Hadoop Distributed File System (HDFS) Platform

Context:
- It can (typically) be implemented in a Java Programming Language.
- It can be associated with an HDFS Cluster.
- It can use the TCP/IP layer for communication
- It can enable clients to communicate between to each other via RPCs.
- It can (typically) store 64 MB sized file blocks.
- It can because like a single storage volume that has been optimized for many concurrent serialized reads of very large datasets (GB, PB). [1]
- It does not efficiently support random access operations. [2]
- It can be interacted with via a Hadoop Shell Command [3].
Example(s):
- HDFS v1.
- HDFS v2 (in Hadoop v2).
- HDFS v3, e.g. HDFS v3.1.1 ~2018-08-08.
- AWS EMRFS.
- …
Counter-Example(s):
See: Apache Spark.

References

http://docs.cascading.org/cascading/2.1/userguide/htmlsingle/#N20095
- … The storage layer, called the Hadoop File System (HDFS), looks like a single storage volume that has been optimized for many concurrent serialized reads of large data files - where "large" might be measured in gigabytes or petabytes. However, it does have limitations. For example, random access to the data is not really possible in an efficient manner. And Hadoop only supports a single writer for output. But this limit helps make Hadoop very performant and reliable, in part because it allows for the data to be replicated across the cluster, reducing the chance of data loss.

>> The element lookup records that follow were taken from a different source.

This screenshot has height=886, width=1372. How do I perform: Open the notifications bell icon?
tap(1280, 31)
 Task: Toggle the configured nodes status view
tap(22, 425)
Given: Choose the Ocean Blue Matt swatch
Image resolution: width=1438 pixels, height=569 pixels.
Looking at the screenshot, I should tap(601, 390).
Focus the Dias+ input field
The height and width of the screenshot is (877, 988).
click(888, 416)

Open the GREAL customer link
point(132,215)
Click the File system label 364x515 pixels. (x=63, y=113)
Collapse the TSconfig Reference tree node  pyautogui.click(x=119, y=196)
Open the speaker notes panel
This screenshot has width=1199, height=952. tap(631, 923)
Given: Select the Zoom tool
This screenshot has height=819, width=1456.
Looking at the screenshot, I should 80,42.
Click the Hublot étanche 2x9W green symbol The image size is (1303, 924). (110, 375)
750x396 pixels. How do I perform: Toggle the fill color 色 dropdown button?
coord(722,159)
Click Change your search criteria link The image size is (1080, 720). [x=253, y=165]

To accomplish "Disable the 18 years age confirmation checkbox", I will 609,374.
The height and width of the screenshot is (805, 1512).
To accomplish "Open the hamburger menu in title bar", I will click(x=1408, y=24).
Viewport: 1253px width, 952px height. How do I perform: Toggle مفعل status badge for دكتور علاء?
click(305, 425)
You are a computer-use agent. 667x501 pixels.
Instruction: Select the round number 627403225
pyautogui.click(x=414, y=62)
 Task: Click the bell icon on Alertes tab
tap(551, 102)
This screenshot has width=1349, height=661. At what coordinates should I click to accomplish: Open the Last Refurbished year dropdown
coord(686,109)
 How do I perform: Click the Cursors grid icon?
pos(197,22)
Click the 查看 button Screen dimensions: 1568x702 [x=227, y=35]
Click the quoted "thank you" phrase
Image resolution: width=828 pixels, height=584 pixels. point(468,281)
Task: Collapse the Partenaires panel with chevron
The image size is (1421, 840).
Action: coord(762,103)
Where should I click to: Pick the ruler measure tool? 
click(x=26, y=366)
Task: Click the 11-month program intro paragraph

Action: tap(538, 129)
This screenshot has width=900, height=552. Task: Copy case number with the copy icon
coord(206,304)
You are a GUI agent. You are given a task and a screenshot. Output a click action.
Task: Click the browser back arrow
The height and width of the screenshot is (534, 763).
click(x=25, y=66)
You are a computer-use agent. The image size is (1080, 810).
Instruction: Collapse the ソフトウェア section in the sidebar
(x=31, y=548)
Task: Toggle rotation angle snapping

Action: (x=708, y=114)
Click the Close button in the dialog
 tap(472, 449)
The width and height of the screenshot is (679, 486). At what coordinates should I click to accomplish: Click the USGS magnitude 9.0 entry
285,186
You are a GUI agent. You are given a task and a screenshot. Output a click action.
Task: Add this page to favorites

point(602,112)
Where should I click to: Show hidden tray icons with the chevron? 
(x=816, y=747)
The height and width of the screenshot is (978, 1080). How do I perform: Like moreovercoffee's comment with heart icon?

http://en.wikipedia.org/wiki/Apache_Hadoop#Hadoop_Distributed_File_System
- … Each node in a Hadoop instance typically has a single datanode; a cluster of datanodes form the HDFS cluster. The situation is typical because each node does not require a datanode to be present. Each datanode serves up blocks of data over the network using a block protocol specific to HDFS. The filesystem uses the TCP/IP layer for communication; clients use RPC to communicate between each other. The HDFS stores large files (an ideal file size is a multiple of 64 MB), across multiple machines. It achieves reliability by replicating the data across multiple hosts, and hence does not require RAID storage on hosts. With the default replication value, 3, data is stored on three nodes: two on the same rack, and one on a different rack. Data nodes can talk to each other to rebalance data, to move copies around, and to keep the replication of data high. HDFS is not fully POSIX compliant because the requirements for a POSIX filesystem differ from the target goals for a Hadoop application. The tradeoff of not having a fully POSIX compliant filesystem is increased performance for data throughput. The HDFS was designed to handle very large files. The HDFS does not provide High Availability.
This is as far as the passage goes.